Extract provided:
============

How Does Authentication Work?5:04 with James Churchill
Let's take a look at how authentication works and how we can combine key based authentication and HTTP cookies to leverage a tried-and-true approach for implementing user authentication.
Authentication Handshake Options
Key based authentication isn't the only authentication handshake option that's available.
Millions of users are now interacting with each other using social media services like Facebook and Twitter. Instead of asking users to create yet-another-profile we can use Facebook and Twitter (and others) to authenticate users.
The benefits of this approach include:
- This will increase the likelihood of users using your web app
- Users don't have to remember another set of credentials
- Relieves you from the responsibility of protecting a user's credentials
Single Sign-On (SSO)
Typically used by enterprises or medium to large companies, users are able to sign-on once using their company credentials. These credentials are automatically passed to each authorized application so that users get access to a suite of applications without having to sign-on to each individually.

============

Information supplied:
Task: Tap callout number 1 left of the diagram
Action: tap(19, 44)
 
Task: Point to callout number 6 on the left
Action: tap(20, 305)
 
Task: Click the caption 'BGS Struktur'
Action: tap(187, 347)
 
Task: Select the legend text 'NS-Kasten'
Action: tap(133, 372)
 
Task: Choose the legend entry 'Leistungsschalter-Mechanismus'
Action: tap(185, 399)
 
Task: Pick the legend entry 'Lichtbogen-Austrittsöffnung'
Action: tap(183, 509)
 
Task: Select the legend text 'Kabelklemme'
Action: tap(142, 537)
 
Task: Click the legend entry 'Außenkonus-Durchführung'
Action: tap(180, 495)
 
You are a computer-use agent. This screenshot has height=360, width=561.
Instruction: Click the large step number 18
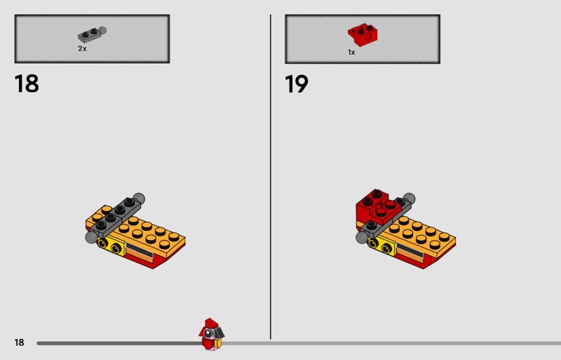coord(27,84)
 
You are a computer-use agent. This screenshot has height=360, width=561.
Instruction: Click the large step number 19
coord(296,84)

============

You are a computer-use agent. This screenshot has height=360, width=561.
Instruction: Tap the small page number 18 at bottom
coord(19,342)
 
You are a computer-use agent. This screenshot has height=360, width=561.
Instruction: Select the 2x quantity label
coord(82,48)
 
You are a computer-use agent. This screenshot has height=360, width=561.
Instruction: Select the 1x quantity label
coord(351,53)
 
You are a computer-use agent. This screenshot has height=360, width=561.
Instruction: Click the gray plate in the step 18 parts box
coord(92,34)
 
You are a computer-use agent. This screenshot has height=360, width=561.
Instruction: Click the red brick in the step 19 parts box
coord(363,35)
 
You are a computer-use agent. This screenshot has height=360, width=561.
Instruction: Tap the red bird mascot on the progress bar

============

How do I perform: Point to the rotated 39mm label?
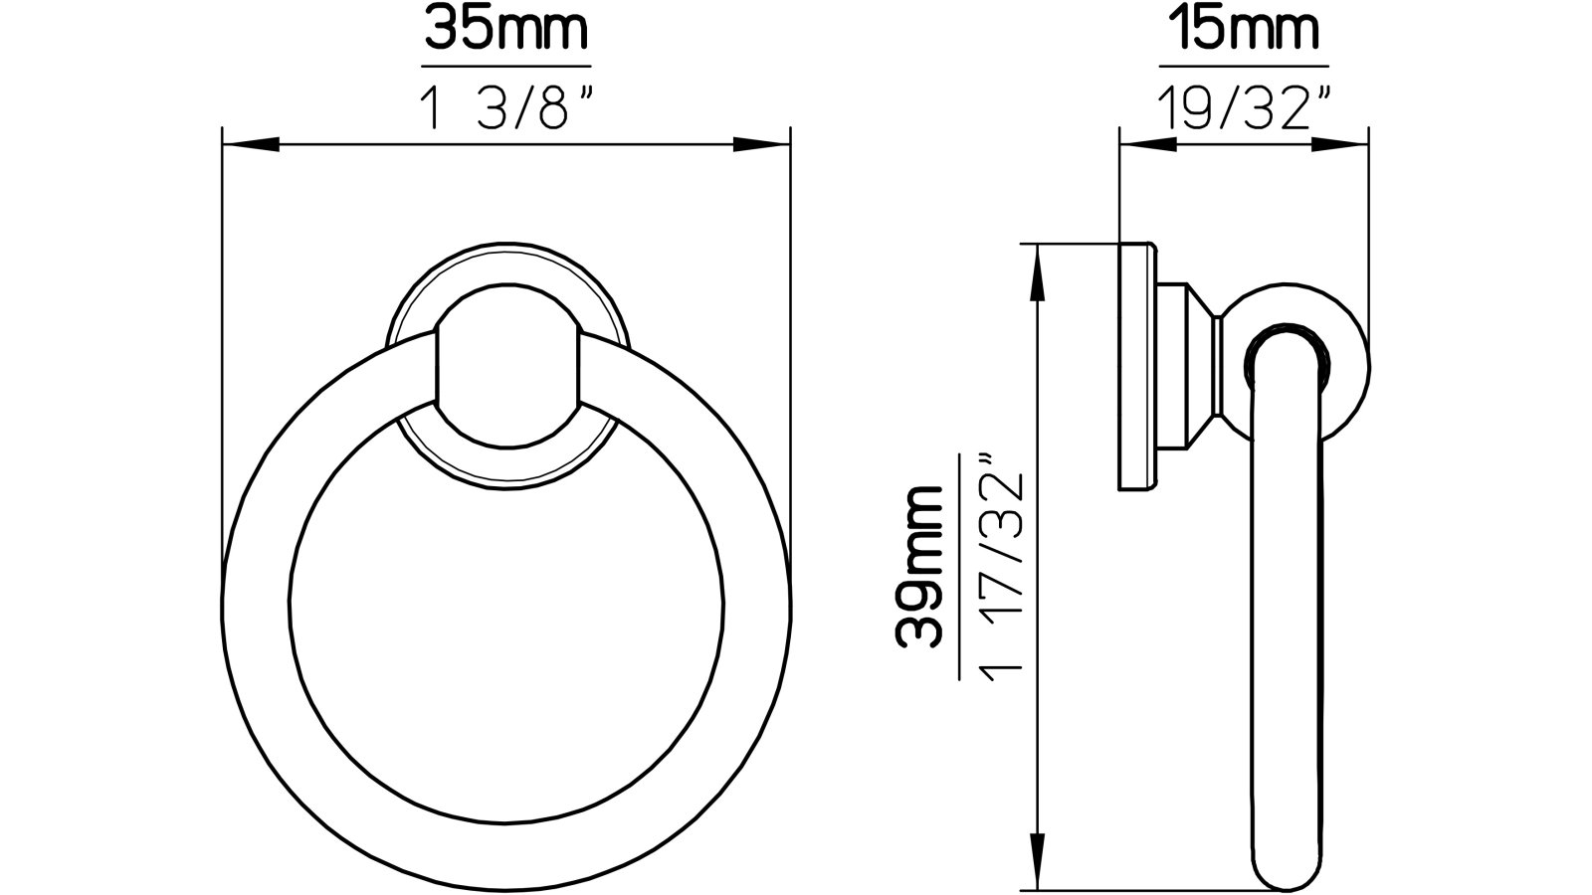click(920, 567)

============

What you need to do:
1. In the authentication text, who typically uses Single Sign-On?
2. Carry the authentication text forward from its final sentence.
The entries come from a separate source and have no connection to the authentication text.

Per-task answers:
1. Enterprises or medium to large companies.

2.
For more information about authentication handshake options, see Treehouse's Introduction to Application Security course.
Cookies vs Tokens
Cookies are often compared to tokens, but this is like comparing apples to oranges.
ASP.NET Identity embraces this idea of separation between state and state persistence. When using Identity, state is represented by a token. The token format is proprietary but can be customized. State persistence can be done via cookies or headers, allowing you as the developer to choose whichever is most appropriate for your application.